He stood looking after her as she walked away; his hands in his pockets, a flush on his handsome face. How her coming had glorified and transformed the place! No womanish nonsense, too, about this going of his!--though she knew well that it meant fighting. Only a kindling of the eyes--a few questions as practical as they were eager--and then that fluttering of the soft breath which he had noticed as she bent over his mother.

But she was not for him! Thus it is that women--the noblest and the dearest--throw themselves away. She, with all the right and proper feelings of an Englishwoman, to mate with this plausible Radical and Little Englander! Hugh kicked the stones of the gravel savagely to right and left as he walked back to the house--in a black temper with his poverty and Diana's foolishness.

But was she really in love? "Why then so pale, fond lover?" He found a kind of angry comfort in the remembrance of her drooping looks.
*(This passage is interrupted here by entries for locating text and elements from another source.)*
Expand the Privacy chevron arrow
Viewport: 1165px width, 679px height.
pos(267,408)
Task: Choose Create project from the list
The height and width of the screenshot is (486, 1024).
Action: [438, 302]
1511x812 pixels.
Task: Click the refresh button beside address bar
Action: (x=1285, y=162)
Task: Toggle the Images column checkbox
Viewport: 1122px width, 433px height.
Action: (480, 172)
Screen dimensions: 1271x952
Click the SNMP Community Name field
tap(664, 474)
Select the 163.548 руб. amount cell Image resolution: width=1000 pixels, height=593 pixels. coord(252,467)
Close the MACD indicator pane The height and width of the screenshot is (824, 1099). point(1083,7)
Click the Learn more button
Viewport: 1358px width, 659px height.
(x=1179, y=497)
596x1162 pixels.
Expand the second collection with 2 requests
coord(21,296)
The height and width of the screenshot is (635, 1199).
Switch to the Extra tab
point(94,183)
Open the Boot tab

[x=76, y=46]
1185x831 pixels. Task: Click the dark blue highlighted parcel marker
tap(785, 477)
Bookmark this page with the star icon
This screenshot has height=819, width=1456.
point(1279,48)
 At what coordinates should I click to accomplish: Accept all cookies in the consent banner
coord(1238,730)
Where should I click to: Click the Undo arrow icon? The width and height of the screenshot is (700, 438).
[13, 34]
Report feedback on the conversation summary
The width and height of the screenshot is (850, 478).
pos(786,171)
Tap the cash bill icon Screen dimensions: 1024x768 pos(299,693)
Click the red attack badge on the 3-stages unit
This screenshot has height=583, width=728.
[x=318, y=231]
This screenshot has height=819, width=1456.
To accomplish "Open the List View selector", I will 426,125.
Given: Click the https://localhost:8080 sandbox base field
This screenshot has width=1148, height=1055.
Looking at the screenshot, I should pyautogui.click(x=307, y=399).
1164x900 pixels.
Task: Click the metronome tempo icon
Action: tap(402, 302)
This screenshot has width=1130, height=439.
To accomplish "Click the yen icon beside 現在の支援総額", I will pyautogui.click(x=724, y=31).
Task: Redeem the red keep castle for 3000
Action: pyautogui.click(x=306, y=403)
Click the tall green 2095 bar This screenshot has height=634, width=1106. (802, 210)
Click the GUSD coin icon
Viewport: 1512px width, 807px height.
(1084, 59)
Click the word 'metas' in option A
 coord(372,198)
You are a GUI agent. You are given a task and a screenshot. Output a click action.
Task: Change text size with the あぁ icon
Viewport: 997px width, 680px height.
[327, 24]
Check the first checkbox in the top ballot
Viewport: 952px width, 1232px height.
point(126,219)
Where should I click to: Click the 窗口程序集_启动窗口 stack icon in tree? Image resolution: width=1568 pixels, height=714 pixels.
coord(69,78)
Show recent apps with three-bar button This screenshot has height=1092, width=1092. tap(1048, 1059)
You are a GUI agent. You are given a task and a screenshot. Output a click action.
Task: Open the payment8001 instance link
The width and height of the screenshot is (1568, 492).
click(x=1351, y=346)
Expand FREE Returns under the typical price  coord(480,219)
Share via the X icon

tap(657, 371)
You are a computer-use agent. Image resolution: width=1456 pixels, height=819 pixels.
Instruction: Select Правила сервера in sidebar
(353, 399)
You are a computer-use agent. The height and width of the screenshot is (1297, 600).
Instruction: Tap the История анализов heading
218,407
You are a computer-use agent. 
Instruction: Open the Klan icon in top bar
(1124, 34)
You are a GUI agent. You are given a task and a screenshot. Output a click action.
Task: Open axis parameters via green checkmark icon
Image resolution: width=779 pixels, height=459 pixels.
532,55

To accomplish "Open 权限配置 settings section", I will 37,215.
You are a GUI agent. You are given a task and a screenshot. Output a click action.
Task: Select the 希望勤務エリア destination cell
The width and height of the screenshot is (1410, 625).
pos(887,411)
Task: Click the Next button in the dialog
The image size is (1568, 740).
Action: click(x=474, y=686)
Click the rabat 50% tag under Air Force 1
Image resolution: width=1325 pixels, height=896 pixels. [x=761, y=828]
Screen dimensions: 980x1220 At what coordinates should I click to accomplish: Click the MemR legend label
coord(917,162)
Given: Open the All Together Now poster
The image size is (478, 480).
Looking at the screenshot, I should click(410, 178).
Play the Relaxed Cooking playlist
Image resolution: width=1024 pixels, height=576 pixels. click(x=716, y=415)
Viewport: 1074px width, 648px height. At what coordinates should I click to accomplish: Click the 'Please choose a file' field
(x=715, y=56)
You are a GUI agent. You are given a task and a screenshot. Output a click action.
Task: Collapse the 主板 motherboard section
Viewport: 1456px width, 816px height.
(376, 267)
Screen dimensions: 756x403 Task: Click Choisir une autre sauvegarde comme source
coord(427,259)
They were no credit to Marsham, anyway.

Meanwhile Diana walked home, lingering by the way in two or three cottages. She was shyly beginning to make friends with the people. An old road-mender kept her listening while he told her how a Tallyn keeper had peppered him in the eye, ten years before, as he was crossing Barrow Common at dusk. One eye had been taken out, and the other was almost useless; there he sat, blind, and cheerfully telling the tale--"Muster Marsham--Muster Henry Marsham--had been verra kind--ten shillin' a week, and an odd job now and then. I do suffer terr'ble, miss, at times--but ther's noa good in grumblin'--is there?"

Next door, in a straggling line of cottages, she found a gentle, chattering widow whose husband had been drowned in the brew-house at Beechcote twenty years before, drowned in the big vat!--before any one had heard a cry or a sound. The widow was proud of so exceptional a tragedy; eager to tell the tale. How had she lived since? Oh, a bit here and a bit there. And, of late, half a crown from the parish.

Last of all, in a cottage midway between the village and Beechcote, she paused to see a jolly middle-aged woman, with a humorous eye and a stream of conversation--held prisoner by an incurable disease. She was absolutely alone in the world. Nobody knew what she had to live on. But she could always find a crust for some one more destitute than herself, and she ranked high among the wits of the village. To Diana she talked of her predecessors--the Vavasours--whose feudal presence seemed to be still brooding over the village. With little chuckles of laughter, she gave instance after instance of the tyranny with which they had lorded it over the country-side in early Victorian days: how the "Madam Vavasour" of those days had pulled the feathers from the village-girls' hats, and turned a family who had offended her, with all their belongings, out into the village street. But when Diana rejoiced that such days were done, the old woman gave a tolerant: "Noa--noa! They were none so bad--were t' Vavasours. Only they war no good at heirin."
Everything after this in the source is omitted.